_SOURCE TEXT_
[Eeglablist] <no subject>

James Desjardins jdesjardins at brocku.ca
Fri Apr 8 20:09:29 PDT 2011


Hi Guilia,

While trying to compare the results of multiple EEG systems I wrote a  
plugin to interpolate scalp channels to the coordinates found in an  
*.sfp, *.elp, etc.. coordinate file (e.g., take files recorded with a  
256 channel EGI net, a 128 channel EGI net and a custom 128 channel  
BioSemi cap and spatially resample all the files to the coordinates  
found in a standard 81 channel extended 10-20 montage coordinate  
file). This plugin is basically just a coordination of the readlocs,  
coregister and eeg_interp functions in EEGlab, but was designed to be  
easily implemented into batching scripts.

While this works well for the analysis of scalp data in study sets  
(forces every file to have an identical scalp montage) I do not know  
what the effects would be on subsequent ICA decompositions.

Let me know if this sounds like something that would be useful to you,  
if so I will add some documentation and make it available.

James Desjardins
Technician, MA Student
Department of Psychology, Behavioural Neuroscience
Cognitive and Affective Neuroscience Lab
Brock University
500 Glenridge Ave.
St. Catharines, ON, Canada
L2S 3A1
905-688-5550 x4676


Quoting Scott Makeig <smakeig at gmail.com>:

> Guilia -
>
> To combine datasets with 128 and 64 channels, construct an EEGLAB STUDY
> containing datasets with 64 channels. Does the 128-channel montage include
> the 64-channel montage as a subset? If so, the reduction from 128- to
> 64--channel datasets should be simple.

_OBJECTIVES_
A - In the EEGLAB mailing list message, update the part that opens with the words containing "While this works" and closes with "subsequent ICA decompositions.", replacing "study sets" with "group analyses".
B - Answer these questions using the EEGLAB mailing list message:
(i) Which EEGLAB functions does the plugin coordinate?
(ii) How many channels does the standard extended 10-20 montage coordinate file have?
(iii) At which university does James Desjardins work?

_DATA LINES_
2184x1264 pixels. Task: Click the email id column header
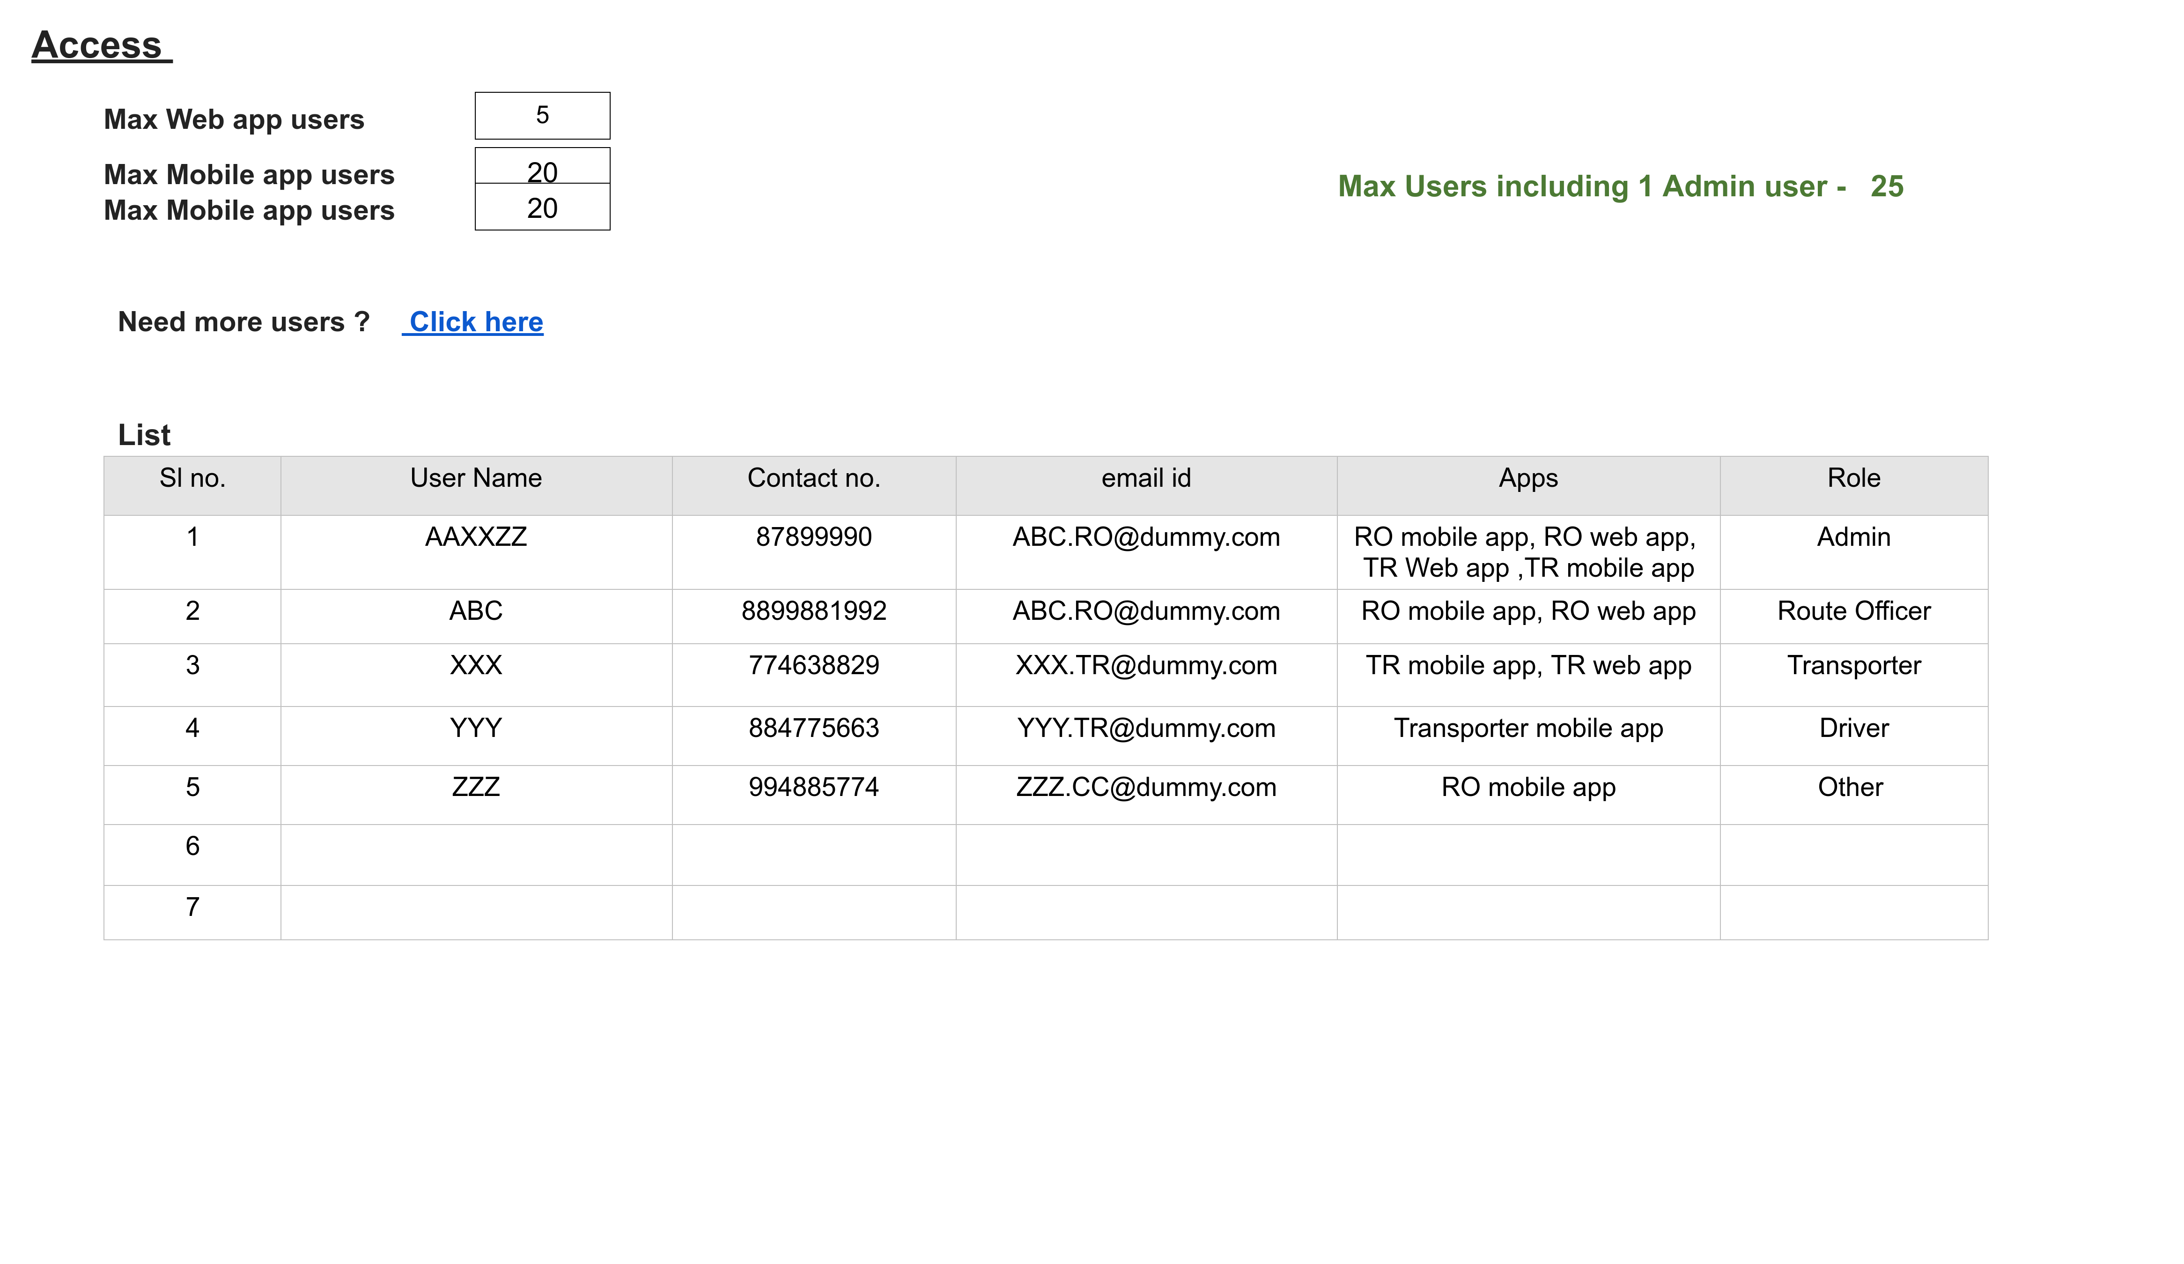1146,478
---
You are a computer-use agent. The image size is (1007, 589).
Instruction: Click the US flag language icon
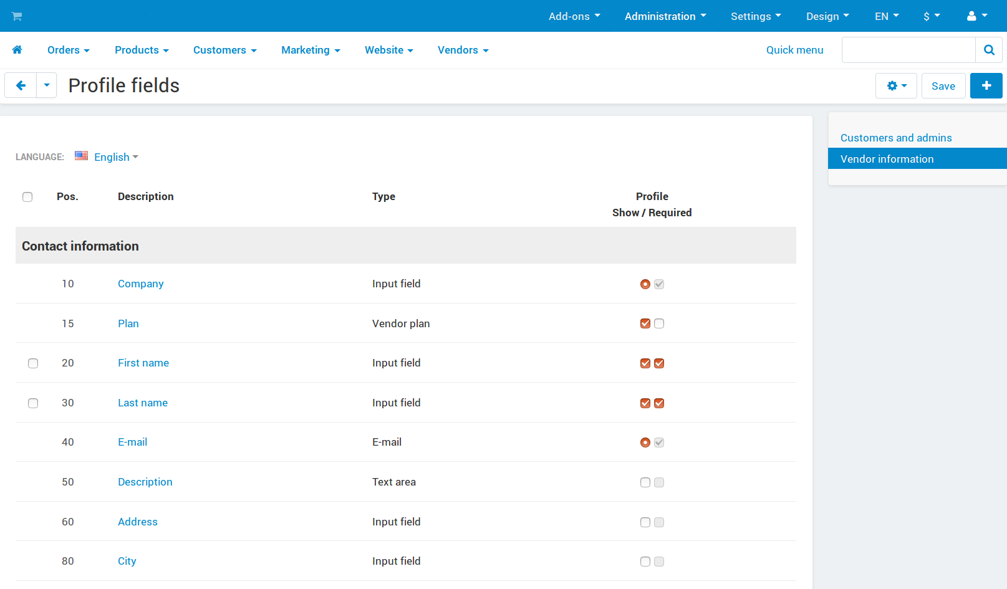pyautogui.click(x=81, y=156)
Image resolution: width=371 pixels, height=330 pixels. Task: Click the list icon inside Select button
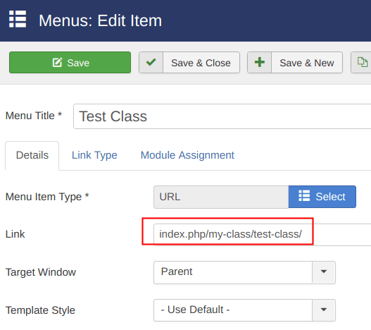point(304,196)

_THE RESPONSES_
A -
While this works well for the analysis of scalp data in group analyses  
(forces every file to have an identical scalp montage) I do not know  
what the effects would be on subsequent ICA decompositions.

B -
(i) readlocs, coregister and eeg_interp
(ii) 81
(iii) Brock University